### Text excerpt
····················

A few weeks ago, I made the point that the coolest and most innovative stuff on television is happening in the half-hour format, which usually is translated to “comedies.” (Mrs. Maisel runs an hour but the point stands.) Look at this list. This is what I’m talking about. And it doesn’t even take into account shows like Big Mouth and BoJack Horseman, both of which were nominated for Outstanding Animated Program but could have — should have? — been included with these heavy hitters. I don’t know that any show, comedy or drama, took a swing as huge as Big Mouth’s Planned Parenthood episode. That’s worth noting and I’m glad the Emmys did.

LOSER: Dramas, generally

Netflix

Welllllllllll, here’s the flip side of that coin. The Outstanding Drama category is… fine. It’s fine. I don’t know that I’d go as far as Outstanding, now that I think about it. Change the title to Some Pretty Good Dramas, One Of Which We’ll Settle On. Pretty catchy.

Let’s run down the list: Better Call Saul (very good), Bodyguard (fine), Game of Thrones (gimme a minute, we’ll discuss this), Killing Eve (great performances, weaker season two), Ozark (nah), Pose (I need to watch Pose, I’m sorry, I’m doing the best I can), Succession (very good show but is it any more of a drama than, like, Barry?), This Is Us (sure). Are there any shows on that list that you’re passionate about? At all? Because I would die for about 80 percent of the nominated comedies. This list? I don’t know. Not so much. Give it to Succession and let my sweet boy Cousin Greg hold the trophy. That’s all I got here.

····················

### Work instructions
(1) Please output the passage of the Emmy commentary between "LOSER: Dramas, generally" and "On. Pretty catchy.", inclusive, without changing a word.
(2) Go on with the Emmy commentary from the point where it stops.
The listing that comes next has no connection to the Emmy commentary.

····················

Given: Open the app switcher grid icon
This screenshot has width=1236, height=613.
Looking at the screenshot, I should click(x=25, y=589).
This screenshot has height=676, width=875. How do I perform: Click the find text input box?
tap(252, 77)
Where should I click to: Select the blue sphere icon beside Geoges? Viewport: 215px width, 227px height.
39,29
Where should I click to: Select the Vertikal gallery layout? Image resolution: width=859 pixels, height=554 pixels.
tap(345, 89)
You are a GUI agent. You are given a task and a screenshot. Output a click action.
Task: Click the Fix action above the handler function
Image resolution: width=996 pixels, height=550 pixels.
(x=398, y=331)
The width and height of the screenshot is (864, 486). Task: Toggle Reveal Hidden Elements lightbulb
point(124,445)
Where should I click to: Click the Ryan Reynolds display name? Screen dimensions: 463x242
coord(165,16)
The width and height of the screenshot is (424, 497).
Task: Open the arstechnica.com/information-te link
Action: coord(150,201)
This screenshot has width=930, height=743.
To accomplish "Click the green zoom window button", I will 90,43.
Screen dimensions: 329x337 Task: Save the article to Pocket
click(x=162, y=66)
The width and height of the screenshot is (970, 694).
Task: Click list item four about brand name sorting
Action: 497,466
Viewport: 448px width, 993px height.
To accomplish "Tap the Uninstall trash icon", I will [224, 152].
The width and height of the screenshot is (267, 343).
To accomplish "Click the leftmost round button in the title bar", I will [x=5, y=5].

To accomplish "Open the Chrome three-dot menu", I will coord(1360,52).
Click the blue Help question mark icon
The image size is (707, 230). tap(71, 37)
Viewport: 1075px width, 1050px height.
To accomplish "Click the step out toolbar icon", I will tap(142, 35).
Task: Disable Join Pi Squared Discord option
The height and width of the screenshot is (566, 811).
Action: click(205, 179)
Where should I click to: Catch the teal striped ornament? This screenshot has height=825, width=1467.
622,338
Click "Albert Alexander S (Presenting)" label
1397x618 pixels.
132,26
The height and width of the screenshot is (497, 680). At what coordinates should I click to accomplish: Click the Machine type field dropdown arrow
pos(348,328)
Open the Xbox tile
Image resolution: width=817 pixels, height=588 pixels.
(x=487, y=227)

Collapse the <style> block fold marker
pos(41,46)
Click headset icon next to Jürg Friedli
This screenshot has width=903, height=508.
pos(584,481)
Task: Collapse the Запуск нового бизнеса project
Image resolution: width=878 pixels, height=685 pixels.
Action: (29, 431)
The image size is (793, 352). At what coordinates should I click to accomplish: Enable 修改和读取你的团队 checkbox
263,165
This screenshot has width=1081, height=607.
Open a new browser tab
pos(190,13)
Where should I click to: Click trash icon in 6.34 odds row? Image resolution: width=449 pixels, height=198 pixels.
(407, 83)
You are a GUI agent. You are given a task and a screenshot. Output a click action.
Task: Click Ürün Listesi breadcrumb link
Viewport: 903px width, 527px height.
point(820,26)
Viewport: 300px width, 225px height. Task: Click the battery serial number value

····················

### Outputs in order
(1)
LOSER: Dramas, generally

Netflix

Welllllllllll, here’s the flip side of that coin. The Outstanding Drama category is… fine. It’s fine. I don’t know that I’d go as far as Outstanding, now that I think about it. Change the title to Some Pretty Good Dramas, One Of Which We’ll Settle On. Pretty catchy.

(2)
LOSER: A few very deserving people and things that I am biased about because I love them but still

AMC

Ah, snubs. Everyone loves talking snubs. “SNUBS,” they shout while lighting up some torches and sharpening their pitchforks. “SNUBS, SNUBS, SNUBS” they chant while forming a mob in the streets. “SNUBSSSSS” one shouts while heaving a cinder block through the window of an electronics store. It’s fun. We have fun.

The thing is… this year’s nominees are pretty good? They’re not perfect. I can always quibble, and I will in a second, but this is all very hard and I want to recognize that first. Good job, guys, mostly. Now allow me to flip over your parked cars.

  • Rhea Seehorn was not nominated for Better Call Saul, which is truly insane.
  • Pamela Adlon was not nominated for Better Things, which is also insane but somewhat understandable — let’s be generous! — given the depth of that category.
  • D’Arcy Carden was not nominated for The Good Place, which is insane, especially when you remember the showcase episode where she played her character AS all the other characters, I’m really mad now.
  • I Think You Should Leave did not get nominated despite being the funniest and most original comedy show of the year. Load this whole ceremony’s carcass into the mud.

Well, that got out of hand quickly. I started out so nice. Oh well. Let’s freaking riot. It’s a Tuesday. What else are you doing?

WINNER: Game of Thrones, I guess?

HBO

The important thing to remember is that two seemingly opposing things can be true. It can rain while the sun is out, you can love people you don’t even really like, and the final season of Game of Thrones can be both a somewhat disappointing stinker (still irked) and also the recipient of the most ever Emmy nominations in one year (32).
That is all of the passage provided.